International Museum Day was founded in 1977 as a day to celebrate the importance of museums to the development of society. Every year, on May 18, museums around the world offer free admission, special events, and tours. Each year is organized around a theme and this year’s theme is “Museums and contested histories: Saying the unspeakable in museums.”
Museums are a critical part of society and play an important role in the preservation of culture. As public-facing institutions they also engage with society as places of information and education. Patrick Grant, author of The Letters of Vincent van Gogh found a wealth of information at the Van Gogh Museum in the Netherlands. Their collection of the artist’s letters is completely digitized and open to anyone looking to learn. In the case of Trevor Peck’s Light from Ancient Campfires, the Royal Alberta Museum contributed many of the images. Without the resources provided by museums, these research projects would be incomplete.

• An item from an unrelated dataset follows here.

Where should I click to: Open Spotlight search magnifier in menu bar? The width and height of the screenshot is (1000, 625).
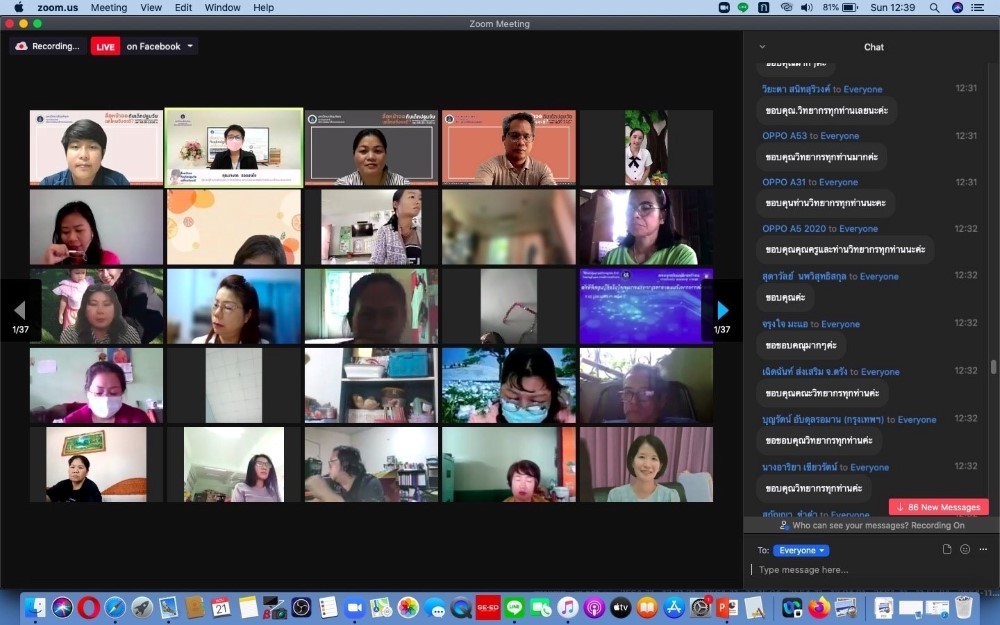tap(933, 7)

However, in the past, museums have been criticized for promoting incomplete histories told from the dominant culture’s perspective. Over the years, museums have recognized these contested histories and have taken steps toward including a multiplicity of voices.
An example of such a change can be found in the 1990s when the Glenbow Museum in Calgary, Alberta began repatriating sacred objects to First Nations’ people. Gerald Conaty, the senior curator of ethnology at the Glenbow Museum, oversaw the return of more than 50 medicine bundles to Blackfoot and Cree communities. We Are Coming Home tells the story of the highly complex process of repatriation as described by both Conaty and the Piikani, Siksika, and Kainai elders.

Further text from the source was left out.